Position Qualifications/Requirements Education:
- Ph.D. in a technical, scientific or quantitative field preferred
- Master’s degree in business analytics, computer science, engineering, accounting, finance, management information systems or another related field. In lieu of degree, 10+ years of experience is required or the equivalent combination for education and experience.
- 5+ years’ experience in a healthcare setting and familiarity with pathology and oncology data and medical records
- Technical competencies within data modeler, SQL to create/maintain DB objects, query/load required data using data governance and visualization tools.
- Proven understanding of how to examine data from multiple disparate sources to create relationships, patterns, associations and other factors that drive data sets and visualizations.
- Applied statistics skills, such as distributions, statistical testing, correlations, clustering, regression, and principle components etc.
- Robust scripting and programming skills to perform ETL and data cleansing operations
- Data-oriented hands on experience using Relational models, Object Models, Hierarchy data models and network data models
- Medical ontologies, lexicons and tools required
- Background in computer science, operations research, statistics or a physical engineering discipline.

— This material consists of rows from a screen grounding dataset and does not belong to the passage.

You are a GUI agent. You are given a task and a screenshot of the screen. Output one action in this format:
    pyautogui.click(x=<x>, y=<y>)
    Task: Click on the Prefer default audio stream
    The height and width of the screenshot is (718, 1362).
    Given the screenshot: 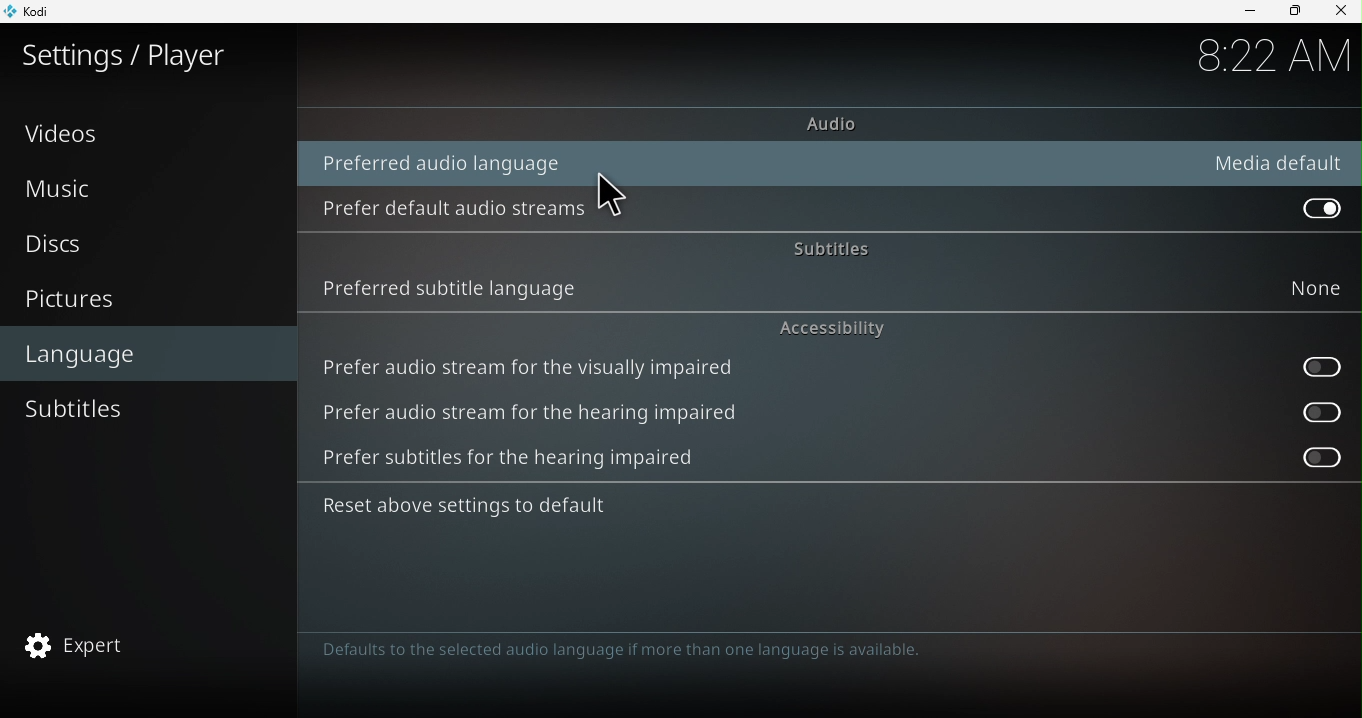 What is the action you would take?
    pyautogui.click(x=1317, y=207)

- Machine Learning/Predictive Analytics and Mathematical Optimization
- Development and deployment of healthcare-relevant predictive and prescriptive models with ability to perform standard statistical analysis
- Understanding of clinical data and data quality needs in ambulatory oncology setting.
- Work closely with Clinical Data Architect, Senior Data Integration Analyst and stakeholders to build products that will create the Informatics service line.
- Ability to develop algorithmic approaches to solve clinical/business use cases, triage issues and identifying data anomalies.
- Algorithm development in Python and R.
- Robust SQL query language skills.
- Experience with big data technologies
- Experience with NoSQL databases, such as MongoDB, Cassandra, HBase
- Proficiency in MS Office Word, Excel, Power Point, and Outlook required.
- SSMS, SSRS, Power BI and (No)SQL required.
- Familiarity with NLP technologies.
- Data governance knowledge of industry best practice and leading software providers to assist in data steward implementation, maintenance and support.